Es gibt zwei Meinungen, wenn es um die Frage geht, wie mehr Frauen an die Macht kommen. Die einen behaupten, sie müssten halt die Regeln der Businesswelt akzeptieren und mitspielen. Teilzeit gilt da bereits als Regelverstoss, und strahlende Gesichter sind sowieso Nebensache. Das ist die Meinung, die seit Jahrzehnten herrscht. Die anderen finden, die Spielregeln müssen sich ändern. Novartis denkt so und auch der VCS. Am Schluss geht es darum, was man sich unter produktiver Arbeit vorstellt. Der Wandel in der Arbeitswelt ist auch ein Abschied von der Idee, dass gute Arbeit immer Raubbau ist, stressig und anstrengend wie ein Marathon. Die neue Arbeitswelt setzt auf strahlende Gesichter.
Eines wie das von Sandro Crameri. Der 38-Jährige ist als Process Manager in der Personalabteilung von Novartis zuständig für alle befristeten Arbeitsverträge. Seine Frau ist hochschwanger, das Kind könnte jederzeit kommen, es ist das zweite. Seit der Geburt des ersten Kindes vor drei Jahren arbeitet Crameri 90 Prozent. Den freien halben Tag pro Woche verbringt er mit seinem Sohn, meistens im Schwimmkurs, und wenn das Wetter gut ist, gehen sie danach noch zusammen in den Zoo oder auf den Spielplatz.
Dieser Morgen ist für ihn wie «ein Fenster in eine andere Welt». Er arbeite gern, aber auf dieses Fenster wolle er möglichst nie mehr verzichten, sagt er.

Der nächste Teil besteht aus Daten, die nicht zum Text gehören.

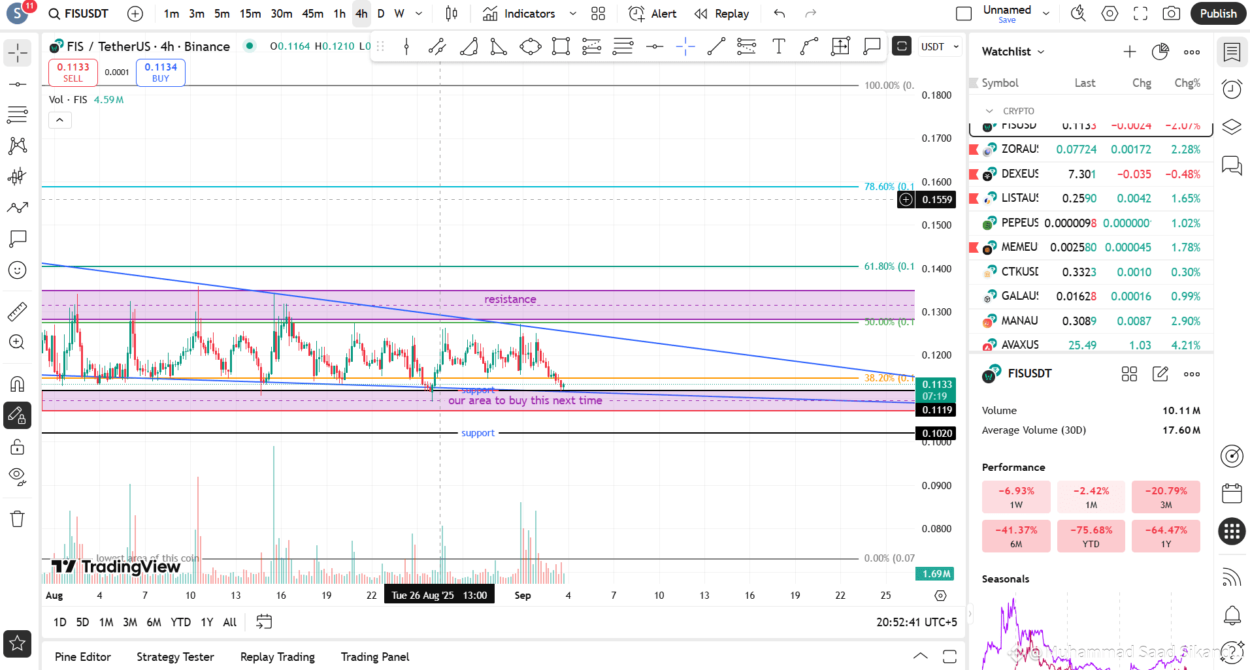The width and height of the screenshot is (1250, 670).
Task: Toggle the Unnamed layout checkbox
Action: 964,14
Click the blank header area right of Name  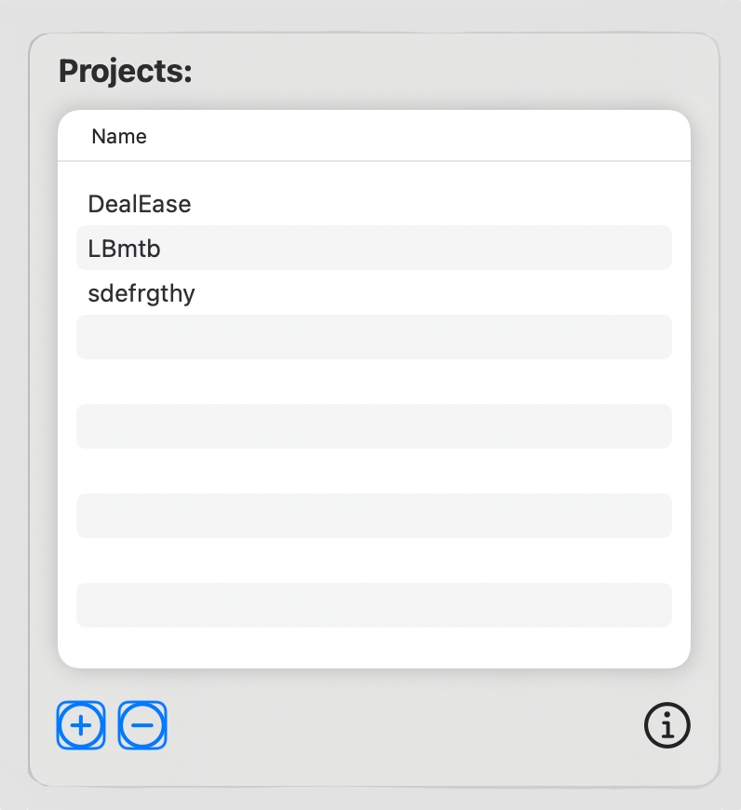click(x=419, y=137)
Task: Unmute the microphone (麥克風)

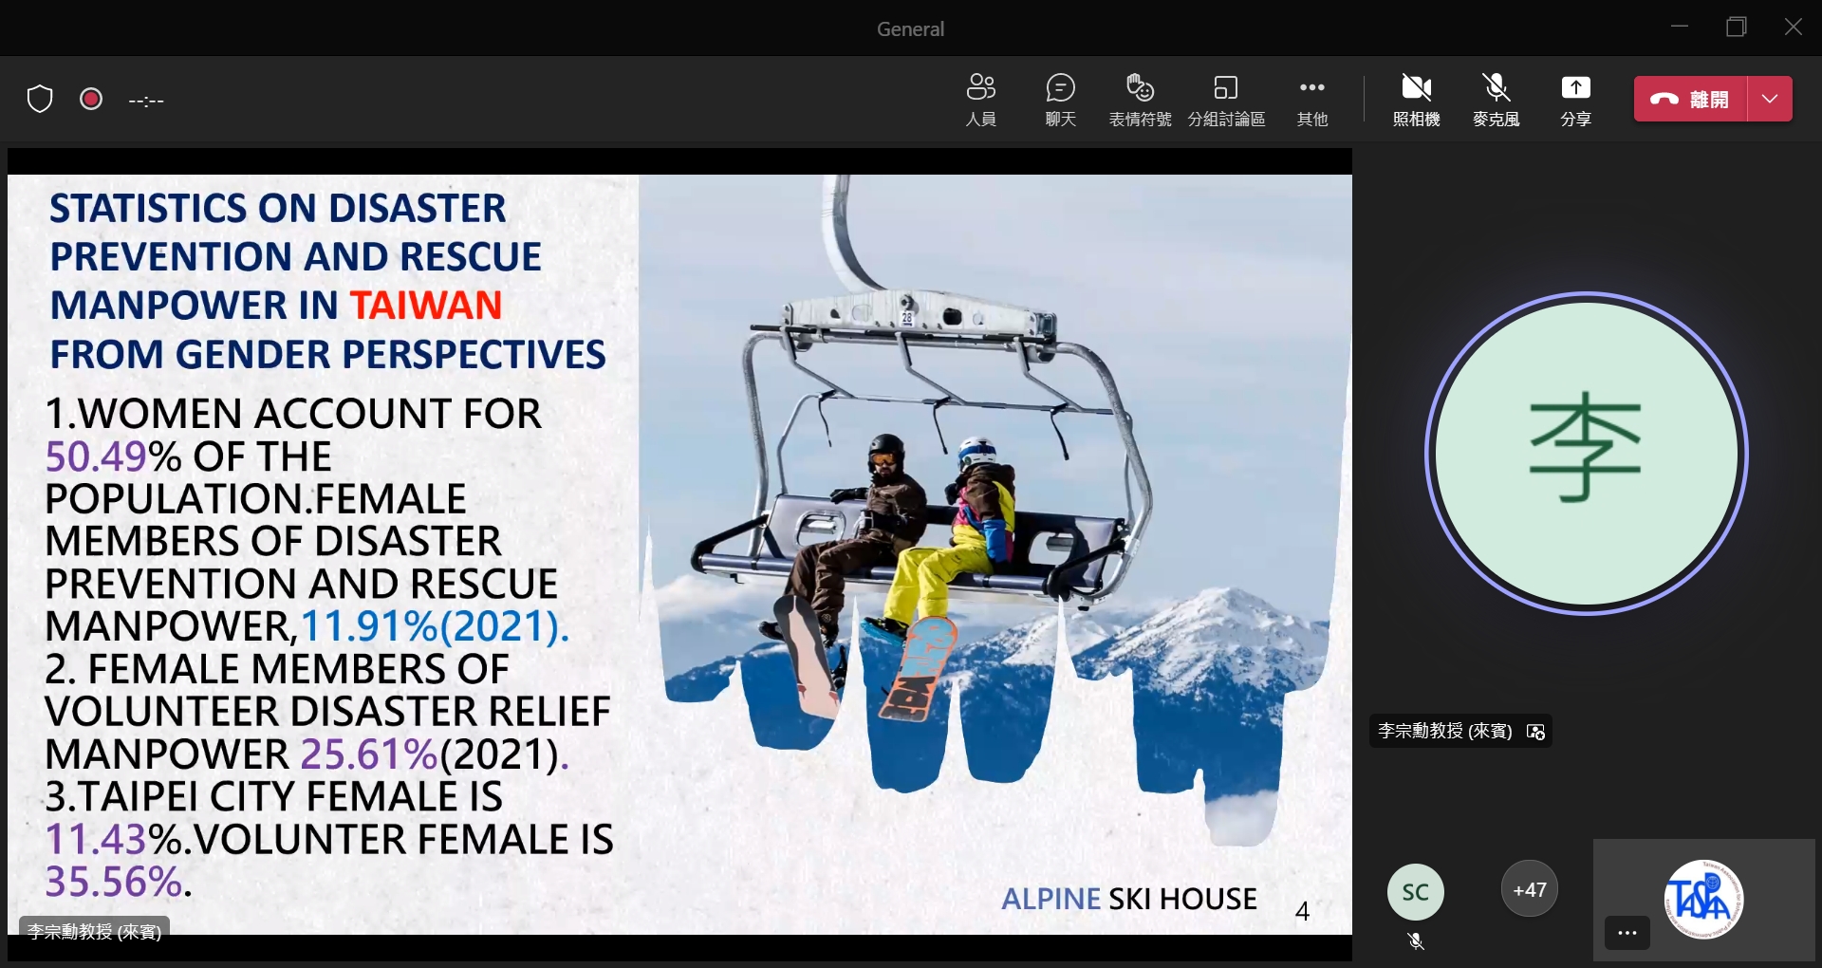Action: [1496, 99]
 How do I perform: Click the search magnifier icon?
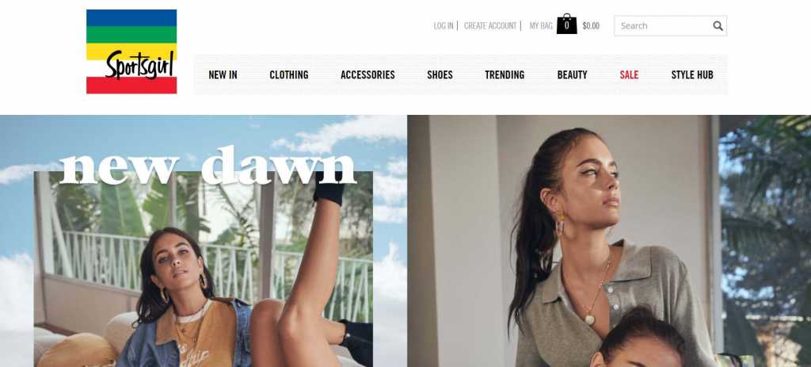(x=718, y=26)
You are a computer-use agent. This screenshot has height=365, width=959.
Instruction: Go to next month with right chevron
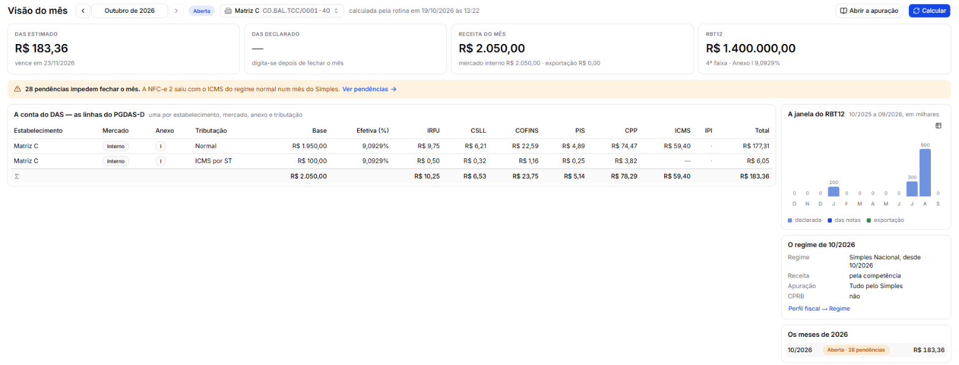[176, 11]
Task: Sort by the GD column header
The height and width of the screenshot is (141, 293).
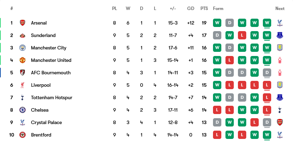Action: pos(190,8)
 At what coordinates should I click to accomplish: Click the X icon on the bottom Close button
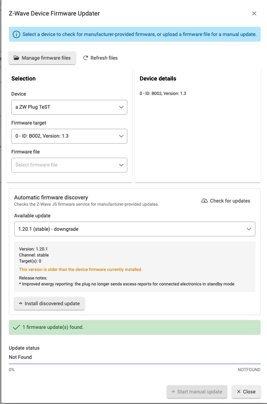(x=239, y=392)
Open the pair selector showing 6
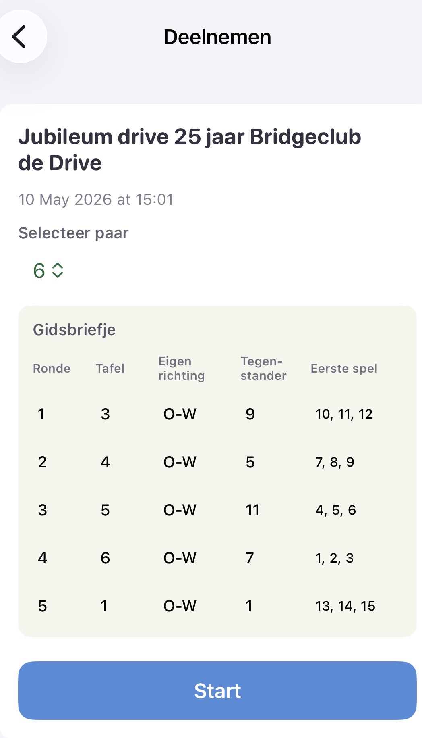Screen dimensions: 422x738 (48, 270)
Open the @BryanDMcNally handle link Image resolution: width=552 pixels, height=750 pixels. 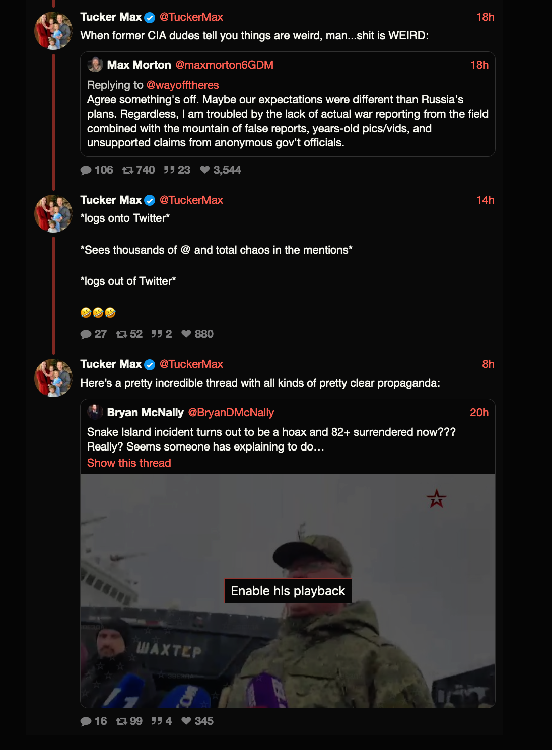pos(231,413)
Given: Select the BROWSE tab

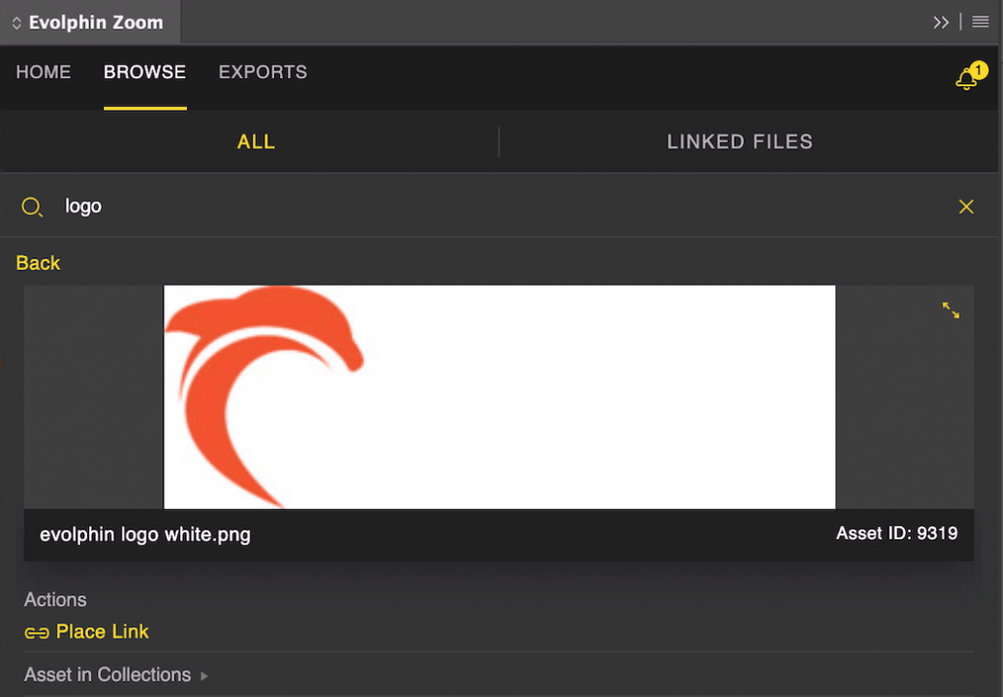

Auch einige seiner männlichen Kollegen würden gern Teilzeit arbeiten, das merke er an ihren Fragen. «Aber dann verlässt sie wieder der Mut.» Trotzdem: Für Crameri ist es nur noch eine Frage der Zeit, bis er als Mann, der Teilzeit arbeitet, nicht mehr in der Minderheit ist. Bis die Unternehmen ihre Fenster öffnen und das Leben reinlassen.